With the COVID-19 pandemic and shelter-in-place orders, behavior that might normally raise red flags for elder abuse could easily be overlooked as normal safety precautions.  Social isolation and distancing an elder from loved ones is a common tactic for individuals perpetrating elder abuse.  If you asked yourself these questions today, the answer to all would likely be yes—

  • Have social habits changed?
  • Are visitors no longer welcome at the elder’s home?
  • Has there been unexplained withdrawal from usual activities and habits?

During this time, one must be especially vigilant in watching for other signs which may indicate the occurrence of abuse as elders have no choice but to become more dependent on others for their daily needs.

Potential indicators of abuse or exploitation:

Lifestyle changes:  Has the elder’s physical appearance declined suddenly without explanation?  Does the elder have adequate amenities at home — power, heat, plumbing, appropriate clothing and grooming items, and caretaker assistance as needed?  Are they missing cash, jewelry, or personal belongings?

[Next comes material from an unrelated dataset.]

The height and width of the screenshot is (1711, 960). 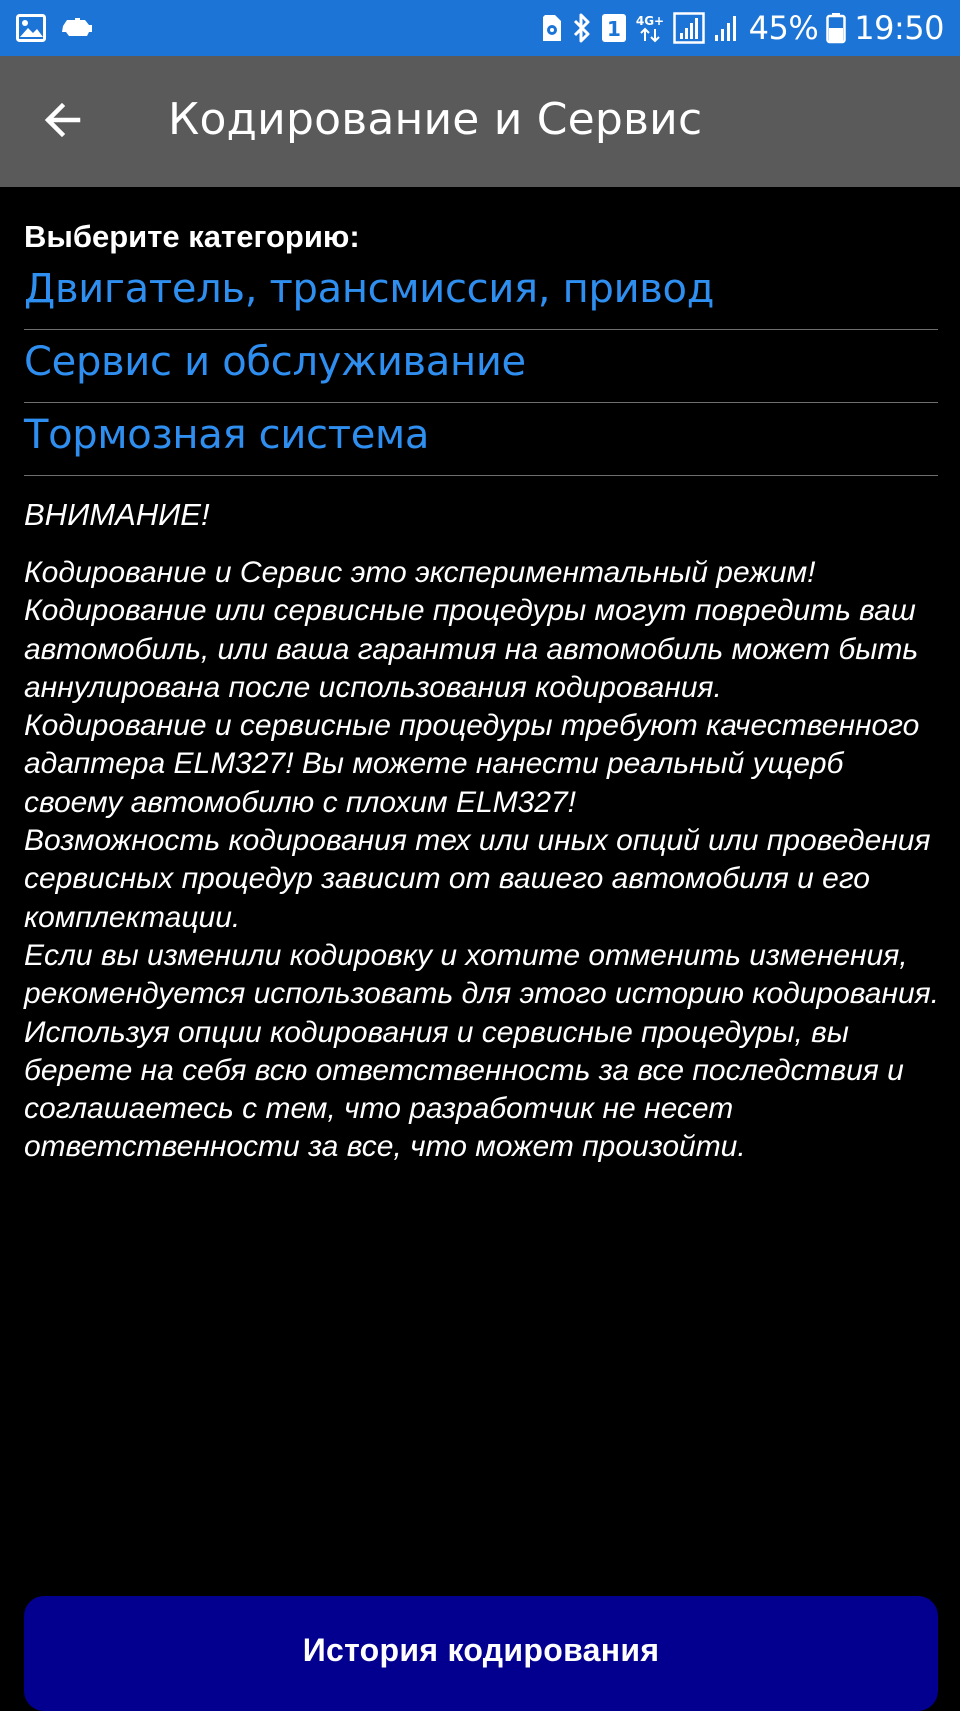 What do you see at coordinates (836, 28) in the screenshot?
I see `battery-icon` at bounding box center [836, 28].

Interaction with caregivers or family members:  Is a caregiver or family member not providing the elder the opportunity to speak for himself or herself?  Do caregivers provide conflicting accounts of occurrences?  Does the elder exhibit indifference or anger toward the caregiver or family member?  Does the individual responsible for the elder’s care have problems with substance abuse or gambling? Are new acquaintances or long-lost relatives spending time with the elder and expressing affection for the elder?

Behavioral changes:  Does the elder demonstrate any of these behaviors?  Agitation, anger, anxiety, confusion, disorientation, defensiveness, depression, fearfulness, helplessness, hesitancy to speak openly, making implausible excuses, non-responsiveness, or withdrawal.

Finances:  Are the bills being paid? If not, is someone else controlling the elder’s funds?  Are bills unpaid despite having sufficient funds?  Is the elder giving excessive and unusual gifts?  Is a family member interested in conserving the money that is being spent for of the elder’s care or is a responsible party reluctant or refusing to spend money on the elder’s care?  Does a caretaker have an inappropriate level of interest in the elder’s financial matters?  Is the elder making investments in unsuitable financial products, time shares, or real property, or taking out larger than necessary loans against home equity to finance investments?

Banking:  Does their banking activity show unusually large checks or withdrawals from automated banking machines?  Do the signatures on checks not resemble the elder’s signature?  Did the elder add someone to their signature card?  Are checks written out to “cash” or signed by the elder but filled out by someone else.  Is there a surge of activity in accounts which have been static for years?  Are checks or credit card transactions made out to direct mail or telemarketing promotions, or newly formed religious or non-profit causes?

Legal Documents: Have property transfers occurred that the elder cannot understand or explain?  Did the elder sign legal documents (e.g., Will, Trust, Power of Attorney, Deed) when the elder lacks mental capacity?  Has the elder taken his or her name off property titles?  Did the elder add the name of a caretaker onto real property or financial accounts in exchange for commitments of continued care or affection?  Did the elder make changes to a Will, Trust, or Transfer on Death Deed while under the care of another

Isolation increases the risk for abuse, so staying in touch with your loved one is the first step to preventing financial exploitation and watching for the warning signs. If possible, arrange for the elder to have access to video conferences with family members so that physical changes do not go undetected.

Does the elder have a relationship with a financial advisor?  Some financial institutions allow clients to designate a trusted contact person whom the financial advisor is authorized to contact if they notice suspicious activity. This service may assist in stopping financial exploitation in its early stages.